The popular Kings Parade, which emerged in 1918, was an initiative of the Ateneo de Sevilla. The parade, organized by the Ateneo de Sevilla every year since, is prominent among the major festivals of the city.

The Ateneo de Sevilla inspired the creation of the Isla Cristina Ateneo, a similar organization based in Andalucia. It opened on September 10, 1926, as a result of the collaboration of Blas Infante.

The Ateneo de Sevilla has many regularly occurring cultural initiatives. A notable event is the Ateneo de Sevilla Awards, in which the "Novel", "Young Novel", "Historical Novel", "Painting", "History", and "Trial and Updates" awards are given. The Ateneo's activities also include lectures, panel discussions, debates, book presentations, and exhibitions. In 2012, the institution celebrated its 125th anniversary.
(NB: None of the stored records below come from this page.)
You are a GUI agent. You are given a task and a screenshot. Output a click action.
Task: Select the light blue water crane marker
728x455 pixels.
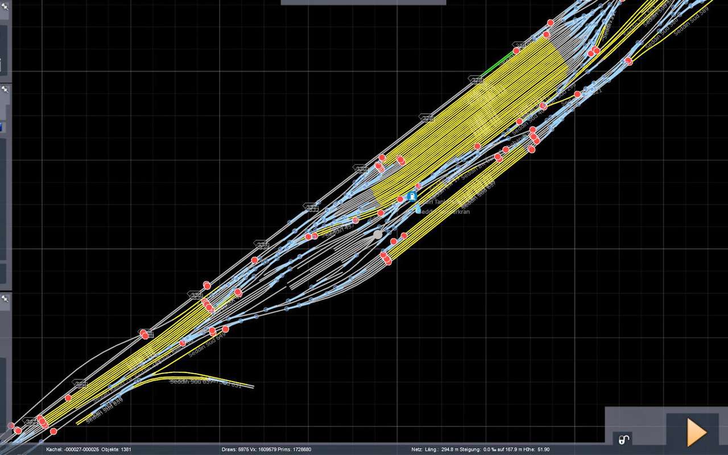(x=418, y=210)
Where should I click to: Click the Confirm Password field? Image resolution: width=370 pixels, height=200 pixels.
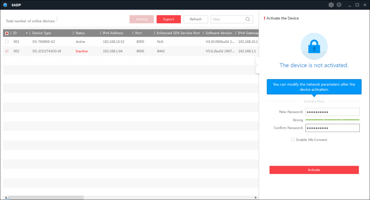(332, 128)
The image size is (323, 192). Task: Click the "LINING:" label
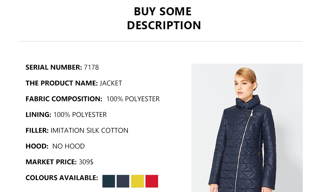(39, 114)
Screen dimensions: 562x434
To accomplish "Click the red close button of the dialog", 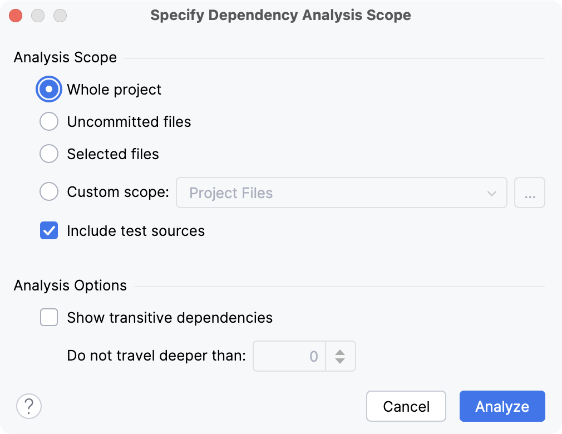I will pyautogui.click(x=16, y=15).
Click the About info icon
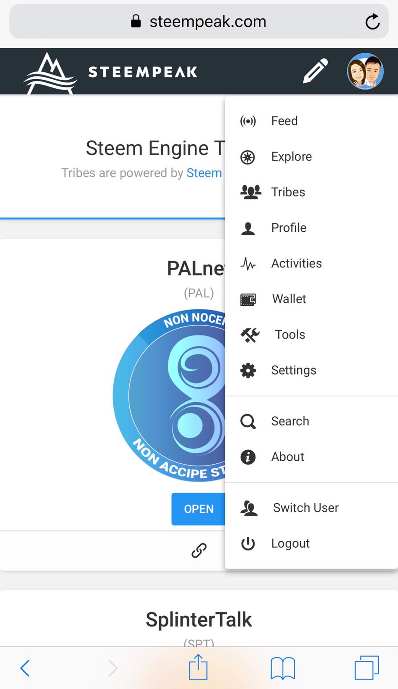This screenshot has height=689, width=398. pyautogui.click(x=248, y=457)
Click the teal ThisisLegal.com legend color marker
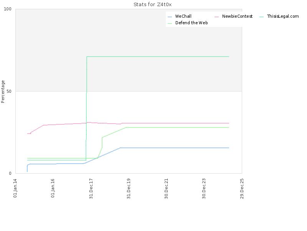 (x=262, y=17)
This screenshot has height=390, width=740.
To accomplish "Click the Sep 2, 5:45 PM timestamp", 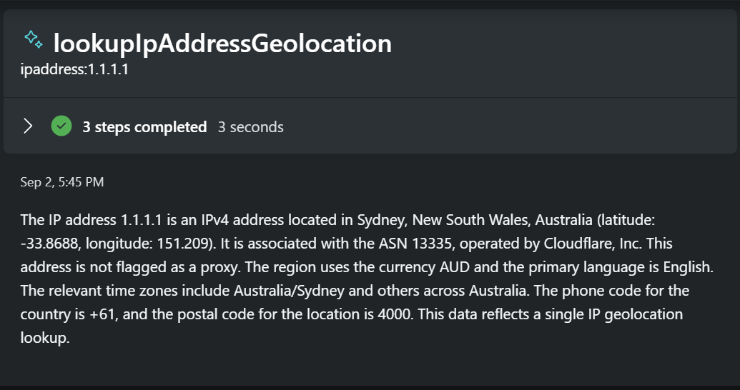I will click(x=62, y=182).
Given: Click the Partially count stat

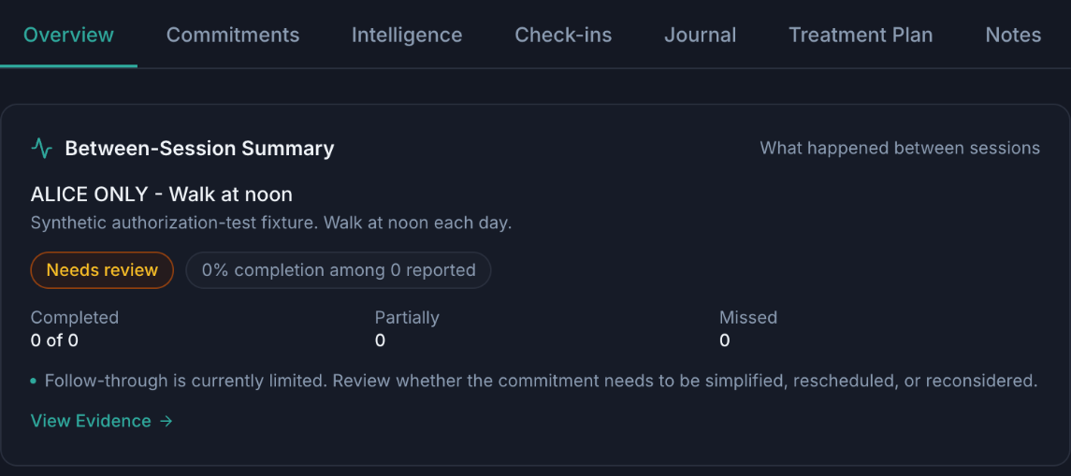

The Ateneo de Sevilla invites national and international personalities to the city as guests, with the goal of bringing analysis and reflection to the most diverse sectors of the population of Seville, including historical and current topics. To this end, during the term of the current President of the Ateneo, Alberto Máximo Pérez Calero, lecturers have included Anna Ferrer, widow of Vincent Ferrer (who received the "Prince of Asturias Award for Concord" for his work with The Vicente Ferrer Foundation in India) and José Antonio Marina, renowned Spanish educator, philosopher, and writer.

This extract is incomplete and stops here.